For Fangs is a book about a vampire and a werewolf who fall in love.
Jimmy (the wolf) and Elsie (the vamp) bond over their respective monstrous natures. Everything from allergies (silver, garlic), the effect of lunar cycles (lycanthropy and menses), to murdering humans – Elsie’s vegan now, but she has a lot of fond memories, and Jimmy doesn’t trust the postman one bit.
Andersen builds on her popular work with her Sarah’s Scribbles books, her art style and execution of themes evolving here quite adeptly. The monsters in a relationship storyline is not only handled with dark humour, but the allegory of supernatural quirks equating to individual hangups works quite well. And Andersen has always had a dash of Sartre fused into her easily shareable autobio comics, which flip from reflections on pets to utter existential panic in the face of adulthood.
In Fangs her monsters are facing down the possibility of a lonely eternity and that makes their love all the more winning. And for all the allusions to horror and fantasy, this is still a book about a dog and a cat. There’s even a truly adorable page of Elsie cuddling Jimmy in his wolf form (don’t call him a husky though, that’s upsetting). I doubt this is what Andersen had in mind, but I was reminded of Eddie Collins and Gale Sondergaard as Tylo and Tylette, a different pair with canine and feline traits in Walter Lang’s Wizard of Oz rival The Blue Bird (1940).
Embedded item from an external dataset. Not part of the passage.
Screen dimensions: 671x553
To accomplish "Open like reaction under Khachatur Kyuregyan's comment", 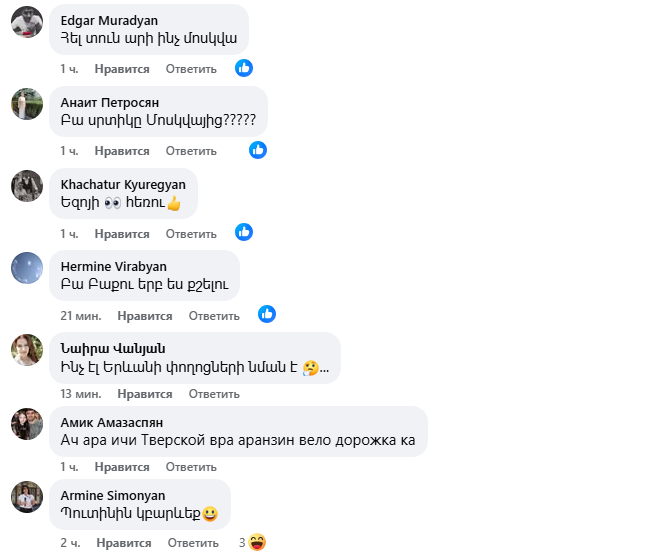I will (244, 232).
Fangs is also laugh-out-loud funny, with steadily paced jokes such as Elsie making ‘bloodsicles’, Jimmy fantasising about a church exploding during an attempt at a wedding service, his selfies frustration, and an innovative use of mirrors to apply make-up.
There is also a short sequence set over Halloween with the pair separately encountering trick-or-treaters costumed as a werewolf and a vampire that is sublimely sweet.
For fans of romance, or the silly vampire antics of What We Do In The Shadows, Sarah Andersen’s Fangs is a must-buy. Originally available on Tapas, a completed book with previously unreleased material will be out 1 September 2020.